## About this task
Write out, from the entries below, exactly the lines that run between the lines holding "Screen dimensions: 640x1136" and "Click the Step Forward button", inclusive, and stop there.

----- Data

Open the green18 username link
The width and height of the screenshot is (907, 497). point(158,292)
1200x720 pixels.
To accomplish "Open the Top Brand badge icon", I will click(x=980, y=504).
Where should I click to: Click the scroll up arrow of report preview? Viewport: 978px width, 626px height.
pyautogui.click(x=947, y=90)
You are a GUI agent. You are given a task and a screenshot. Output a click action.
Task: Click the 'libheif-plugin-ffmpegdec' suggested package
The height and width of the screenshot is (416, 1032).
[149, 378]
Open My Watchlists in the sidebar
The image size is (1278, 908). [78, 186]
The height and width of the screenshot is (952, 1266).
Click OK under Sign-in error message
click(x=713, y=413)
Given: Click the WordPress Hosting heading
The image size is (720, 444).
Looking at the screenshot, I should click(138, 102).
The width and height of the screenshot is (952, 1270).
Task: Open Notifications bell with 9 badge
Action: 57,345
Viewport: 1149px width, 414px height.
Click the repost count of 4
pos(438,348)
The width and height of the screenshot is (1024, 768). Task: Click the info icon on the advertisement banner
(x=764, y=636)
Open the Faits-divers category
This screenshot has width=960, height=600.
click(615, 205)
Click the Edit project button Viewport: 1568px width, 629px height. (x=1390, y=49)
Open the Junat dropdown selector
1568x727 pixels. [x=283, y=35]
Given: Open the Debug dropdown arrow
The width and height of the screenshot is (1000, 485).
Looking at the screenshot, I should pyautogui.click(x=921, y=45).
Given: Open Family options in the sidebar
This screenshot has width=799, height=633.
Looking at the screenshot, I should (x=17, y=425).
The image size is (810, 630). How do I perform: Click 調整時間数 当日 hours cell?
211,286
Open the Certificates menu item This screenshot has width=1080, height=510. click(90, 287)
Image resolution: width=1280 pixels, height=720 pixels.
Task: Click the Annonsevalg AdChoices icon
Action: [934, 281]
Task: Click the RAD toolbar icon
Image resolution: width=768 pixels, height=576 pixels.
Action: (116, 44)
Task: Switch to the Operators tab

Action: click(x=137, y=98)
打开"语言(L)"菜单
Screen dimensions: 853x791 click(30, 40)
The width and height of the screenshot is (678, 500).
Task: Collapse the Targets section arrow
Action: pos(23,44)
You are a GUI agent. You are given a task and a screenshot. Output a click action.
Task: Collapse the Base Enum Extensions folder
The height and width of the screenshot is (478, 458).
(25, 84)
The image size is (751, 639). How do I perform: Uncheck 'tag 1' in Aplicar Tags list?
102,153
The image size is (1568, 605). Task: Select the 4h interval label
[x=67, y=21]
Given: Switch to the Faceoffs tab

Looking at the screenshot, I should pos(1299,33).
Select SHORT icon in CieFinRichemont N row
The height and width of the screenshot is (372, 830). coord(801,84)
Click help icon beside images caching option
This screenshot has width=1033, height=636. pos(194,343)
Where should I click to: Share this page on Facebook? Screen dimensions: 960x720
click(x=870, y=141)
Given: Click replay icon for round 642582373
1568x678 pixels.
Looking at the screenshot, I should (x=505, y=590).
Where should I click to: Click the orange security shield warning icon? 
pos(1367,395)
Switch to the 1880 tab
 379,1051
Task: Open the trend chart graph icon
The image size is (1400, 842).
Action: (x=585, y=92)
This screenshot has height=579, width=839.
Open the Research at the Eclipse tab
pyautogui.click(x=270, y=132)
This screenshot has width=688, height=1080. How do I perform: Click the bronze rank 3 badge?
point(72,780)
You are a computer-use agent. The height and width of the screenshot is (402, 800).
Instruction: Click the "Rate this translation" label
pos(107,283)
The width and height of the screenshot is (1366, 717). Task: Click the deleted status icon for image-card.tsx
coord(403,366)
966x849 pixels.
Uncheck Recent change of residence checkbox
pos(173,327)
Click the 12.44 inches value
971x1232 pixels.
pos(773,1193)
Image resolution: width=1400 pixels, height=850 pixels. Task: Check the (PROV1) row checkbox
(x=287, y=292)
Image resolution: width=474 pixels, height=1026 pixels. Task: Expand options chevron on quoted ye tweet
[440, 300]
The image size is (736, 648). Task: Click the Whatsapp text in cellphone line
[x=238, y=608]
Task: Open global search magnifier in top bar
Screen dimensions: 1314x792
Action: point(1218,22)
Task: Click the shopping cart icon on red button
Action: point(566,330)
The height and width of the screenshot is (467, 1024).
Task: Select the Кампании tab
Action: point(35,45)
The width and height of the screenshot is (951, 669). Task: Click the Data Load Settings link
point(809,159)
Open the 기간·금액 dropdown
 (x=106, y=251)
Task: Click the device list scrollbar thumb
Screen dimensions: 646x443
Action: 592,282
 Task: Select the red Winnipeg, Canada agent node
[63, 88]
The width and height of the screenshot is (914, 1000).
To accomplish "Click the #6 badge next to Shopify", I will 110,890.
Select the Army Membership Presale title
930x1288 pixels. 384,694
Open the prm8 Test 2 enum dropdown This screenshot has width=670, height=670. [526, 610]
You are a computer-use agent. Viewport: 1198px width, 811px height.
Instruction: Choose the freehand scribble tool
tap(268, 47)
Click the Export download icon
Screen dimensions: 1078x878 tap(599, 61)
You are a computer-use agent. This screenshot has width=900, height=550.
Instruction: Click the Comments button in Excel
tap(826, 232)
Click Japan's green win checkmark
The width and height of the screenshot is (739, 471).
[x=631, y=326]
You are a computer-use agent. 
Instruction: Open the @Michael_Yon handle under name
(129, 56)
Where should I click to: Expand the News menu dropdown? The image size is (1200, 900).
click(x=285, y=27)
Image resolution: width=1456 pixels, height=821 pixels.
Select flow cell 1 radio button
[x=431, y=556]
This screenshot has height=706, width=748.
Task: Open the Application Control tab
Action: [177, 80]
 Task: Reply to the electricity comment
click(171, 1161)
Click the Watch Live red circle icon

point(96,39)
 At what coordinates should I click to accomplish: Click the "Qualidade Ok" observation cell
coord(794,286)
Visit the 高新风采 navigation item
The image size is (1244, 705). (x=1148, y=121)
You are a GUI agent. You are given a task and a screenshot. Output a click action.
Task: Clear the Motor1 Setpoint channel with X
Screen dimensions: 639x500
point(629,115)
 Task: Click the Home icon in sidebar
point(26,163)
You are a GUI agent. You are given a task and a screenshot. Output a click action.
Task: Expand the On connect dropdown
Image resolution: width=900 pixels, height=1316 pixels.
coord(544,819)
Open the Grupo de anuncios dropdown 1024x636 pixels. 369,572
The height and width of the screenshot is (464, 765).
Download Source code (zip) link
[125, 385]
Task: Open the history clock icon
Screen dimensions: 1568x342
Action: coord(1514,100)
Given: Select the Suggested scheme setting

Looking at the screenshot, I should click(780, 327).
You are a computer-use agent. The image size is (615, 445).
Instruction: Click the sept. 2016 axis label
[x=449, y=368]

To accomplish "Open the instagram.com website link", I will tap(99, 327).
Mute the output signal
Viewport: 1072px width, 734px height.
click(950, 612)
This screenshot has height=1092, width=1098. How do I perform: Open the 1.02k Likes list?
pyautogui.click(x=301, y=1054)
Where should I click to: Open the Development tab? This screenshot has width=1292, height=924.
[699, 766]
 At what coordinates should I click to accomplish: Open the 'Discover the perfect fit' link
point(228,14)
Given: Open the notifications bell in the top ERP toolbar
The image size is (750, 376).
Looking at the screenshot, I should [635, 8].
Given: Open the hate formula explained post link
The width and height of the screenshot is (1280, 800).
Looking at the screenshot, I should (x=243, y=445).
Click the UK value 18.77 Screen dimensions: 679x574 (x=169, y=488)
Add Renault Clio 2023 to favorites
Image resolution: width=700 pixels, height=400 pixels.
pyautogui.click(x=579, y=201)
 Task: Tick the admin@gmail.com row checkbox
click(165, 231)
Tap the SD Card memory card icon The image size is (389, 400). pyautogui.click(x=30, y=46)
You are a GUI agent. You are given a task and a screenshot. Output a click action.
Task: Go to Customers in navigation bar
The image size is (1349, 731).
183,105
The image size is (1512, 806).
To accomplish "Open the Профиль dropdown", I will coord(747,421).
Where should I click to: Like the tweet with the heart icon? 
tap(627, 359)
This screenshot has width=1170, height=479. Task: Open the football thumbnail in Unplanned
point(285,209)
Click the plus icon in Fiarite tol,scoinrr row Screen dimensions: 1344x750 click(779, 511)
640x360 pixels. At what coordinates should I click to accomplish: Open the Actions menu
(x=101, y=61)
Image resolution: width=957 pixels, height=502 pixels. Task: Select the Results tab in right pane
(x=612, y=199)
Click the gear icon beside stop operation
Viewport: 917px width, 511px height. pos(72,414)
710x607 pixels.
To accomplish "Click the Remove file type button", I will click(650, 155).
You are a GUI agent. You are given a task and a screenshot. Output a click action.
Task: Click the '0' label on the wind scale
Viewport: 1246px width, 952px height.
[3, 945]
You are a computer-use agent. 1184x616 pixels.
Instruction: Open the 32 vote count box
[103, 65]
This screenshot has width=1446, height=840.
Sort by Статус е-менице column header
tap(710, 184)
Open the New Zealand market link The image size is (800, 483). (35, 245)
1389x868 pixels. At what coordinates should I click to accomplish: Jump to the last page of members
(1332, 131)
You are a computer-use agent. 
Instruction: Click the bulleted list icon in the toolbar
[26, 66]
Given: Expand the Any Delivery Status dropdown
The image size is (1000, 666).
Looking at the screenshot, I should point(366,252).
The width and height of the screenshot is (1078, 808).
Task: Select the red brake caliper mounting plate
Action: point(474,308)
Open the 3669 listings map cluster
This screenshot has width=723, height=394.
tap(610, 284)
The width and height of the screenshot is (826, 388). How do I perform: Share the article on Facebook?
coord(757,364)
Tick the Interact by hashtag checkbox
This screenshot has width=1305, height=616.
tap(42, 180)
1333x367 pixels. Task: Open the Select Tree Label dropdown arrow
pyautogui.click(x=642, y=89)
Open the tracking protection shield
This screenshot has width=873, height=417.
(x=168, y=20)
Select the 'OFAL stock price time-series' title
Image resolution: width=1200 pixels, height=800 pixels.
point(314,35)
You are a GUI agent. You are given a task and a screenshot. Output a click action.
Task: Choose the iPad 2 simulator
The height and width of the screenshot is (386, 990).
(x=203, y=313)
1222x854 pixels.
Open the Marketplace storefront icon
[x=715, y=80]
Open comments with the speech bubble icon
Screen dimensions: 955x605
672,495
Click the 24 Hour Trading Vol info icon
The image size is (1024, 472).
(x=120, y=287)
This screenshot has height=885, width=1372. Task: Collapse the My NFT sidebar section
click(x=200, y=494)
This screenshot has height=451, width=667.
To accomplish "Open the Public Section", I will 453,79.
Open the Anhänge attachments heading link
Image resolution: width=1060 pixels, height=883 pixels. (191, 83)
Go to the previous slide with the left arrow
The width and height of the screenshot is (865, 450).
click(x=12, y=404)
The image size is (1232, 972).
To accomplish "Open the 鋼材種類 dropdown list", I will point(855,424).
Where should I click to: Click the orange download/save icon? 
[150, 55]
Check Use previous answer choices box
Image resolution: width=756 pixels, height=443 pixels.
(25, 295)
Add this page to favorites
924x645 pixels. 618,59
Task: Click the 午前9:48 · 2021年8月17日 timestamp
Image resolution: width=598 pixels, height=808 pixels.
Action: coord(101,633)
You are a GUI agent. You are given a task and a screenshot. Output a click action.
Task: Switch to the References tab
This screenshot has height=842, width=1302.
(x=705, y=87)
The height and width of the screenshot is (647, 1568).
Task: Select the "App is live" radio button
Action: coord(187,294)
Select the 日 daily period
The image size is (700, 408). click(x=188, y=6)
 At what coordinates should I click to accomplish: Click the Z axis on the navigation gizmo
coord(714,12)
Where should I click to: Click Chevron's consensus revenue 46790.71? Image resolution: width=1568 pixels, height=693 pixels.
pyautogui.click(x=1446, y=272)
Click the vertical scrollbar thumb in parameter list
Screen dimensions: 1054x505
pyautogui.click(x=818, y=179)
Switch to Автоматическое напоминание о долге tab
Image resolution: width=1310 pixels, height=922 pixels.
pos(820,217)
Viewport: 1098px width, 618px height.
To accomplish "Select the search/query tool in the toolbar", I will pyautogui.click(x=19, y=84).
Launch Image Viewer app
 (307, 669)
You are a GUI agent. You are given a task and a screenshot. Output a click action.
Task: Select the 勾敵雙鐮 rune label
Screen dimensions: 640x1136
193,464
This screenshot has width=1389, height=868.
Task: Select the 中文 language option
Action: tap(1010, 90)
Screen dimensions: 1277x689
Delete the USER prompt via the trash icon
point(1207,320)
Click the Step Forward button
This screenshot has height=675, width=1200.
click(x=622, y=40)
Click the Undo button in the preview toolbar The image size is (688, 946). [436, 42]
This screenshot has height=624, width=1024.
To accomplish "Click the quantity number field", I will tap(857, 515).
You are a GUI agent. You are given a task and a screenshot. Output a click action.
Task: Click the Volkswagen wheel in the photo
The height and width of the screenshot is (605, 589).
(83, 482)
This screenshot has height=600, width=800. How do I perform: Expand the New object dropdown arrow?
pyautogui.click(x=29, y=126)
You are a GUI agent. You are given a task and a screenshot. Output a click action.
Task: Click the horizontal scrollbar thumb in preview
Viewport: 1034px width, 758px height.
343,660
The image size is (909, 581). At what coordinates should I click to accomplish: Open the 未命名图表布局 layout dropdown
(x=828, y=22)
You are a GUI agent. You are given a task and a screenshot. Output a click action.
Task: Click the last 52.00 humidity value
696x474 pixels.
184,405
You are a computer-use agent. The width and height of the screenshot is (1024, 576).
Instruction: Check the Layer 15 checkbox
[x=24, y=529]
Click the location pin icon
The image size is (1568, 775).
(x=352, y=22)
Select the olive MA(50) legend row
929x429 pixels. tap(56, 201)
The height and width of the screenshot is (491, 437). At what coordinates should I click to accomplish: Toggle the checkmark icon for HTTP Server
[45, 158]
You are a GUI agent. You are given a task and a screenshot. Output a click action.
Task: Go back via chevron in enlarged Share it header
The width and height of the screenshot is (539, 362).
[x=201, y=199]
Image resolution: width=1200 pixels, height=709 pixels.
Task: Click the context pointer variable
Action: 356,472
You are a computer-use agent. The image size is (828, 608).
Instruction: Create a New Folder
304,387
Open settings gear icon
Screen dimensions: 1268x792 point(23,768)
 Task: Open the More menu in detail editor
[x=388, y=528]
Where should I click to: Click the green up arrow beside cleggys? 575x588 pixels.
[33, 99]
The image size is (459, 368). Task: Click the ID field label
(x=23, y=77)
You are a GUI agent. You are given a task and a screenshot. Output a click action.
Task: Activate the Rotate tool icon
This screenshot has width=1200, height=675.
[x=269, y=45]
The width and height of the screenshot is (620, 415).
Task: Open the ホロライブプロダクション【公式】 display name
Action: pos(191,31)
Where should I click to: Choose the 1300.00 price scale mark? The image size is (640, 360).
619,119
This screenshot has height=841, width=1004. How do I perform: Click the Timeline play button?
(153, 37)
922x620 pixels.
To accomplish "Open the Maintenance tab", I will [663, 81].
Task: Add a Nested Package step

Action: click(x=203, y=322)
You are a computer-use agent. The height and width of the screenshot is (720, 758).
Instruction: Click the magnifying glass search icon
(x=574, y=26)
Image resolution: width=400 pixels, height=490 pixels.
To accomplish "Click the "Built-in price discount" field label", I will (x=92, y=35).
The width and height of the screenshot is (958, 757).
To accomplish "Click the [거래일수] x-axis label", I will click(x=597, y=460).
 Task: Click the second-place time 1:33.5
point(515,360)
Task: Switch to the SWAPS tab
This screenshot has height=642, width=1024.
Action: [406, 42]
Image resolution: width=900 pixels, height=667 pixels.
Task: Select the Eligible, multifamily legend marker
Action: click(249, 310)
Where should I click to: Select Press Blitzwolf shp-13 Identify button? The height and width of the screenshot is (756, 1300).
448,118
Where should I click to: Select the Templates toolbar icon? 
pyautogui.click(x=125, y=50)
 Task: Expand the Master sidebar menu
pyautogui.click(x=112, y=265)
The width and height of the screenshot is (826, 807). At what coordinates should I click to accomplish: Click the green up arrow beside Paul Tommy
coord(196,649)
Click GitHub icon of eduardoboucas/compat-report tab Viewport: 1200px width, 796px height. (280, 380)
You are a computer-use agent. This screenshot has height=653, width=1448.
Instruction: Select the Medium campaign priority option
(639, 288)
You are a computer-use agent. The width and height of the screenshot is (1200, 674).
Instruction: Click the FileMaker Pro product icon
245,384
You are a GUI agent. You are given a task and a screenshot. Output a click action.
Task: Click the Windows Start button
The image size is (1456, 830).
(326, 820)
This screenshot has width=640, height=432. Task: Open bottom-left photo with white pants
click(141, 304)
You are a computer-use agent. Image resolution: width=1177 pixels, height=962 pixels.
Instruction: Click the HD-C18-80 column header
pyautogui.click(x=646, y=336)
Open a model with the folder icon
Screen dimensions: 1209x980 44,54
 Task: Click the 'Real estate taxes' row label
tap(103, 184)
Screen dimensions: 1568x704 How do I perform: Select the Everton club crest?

----------

## Reply
Screen dimensions: 640x1136
193,464
This screenshot has width=1389, height=868.
Task: Select the 中文 language option
Action: tap(1010, 90)
Screen dimensions: 1277x689
Delete the USER prompt via the trash icon
point(1207,320)
Click the Step Forward button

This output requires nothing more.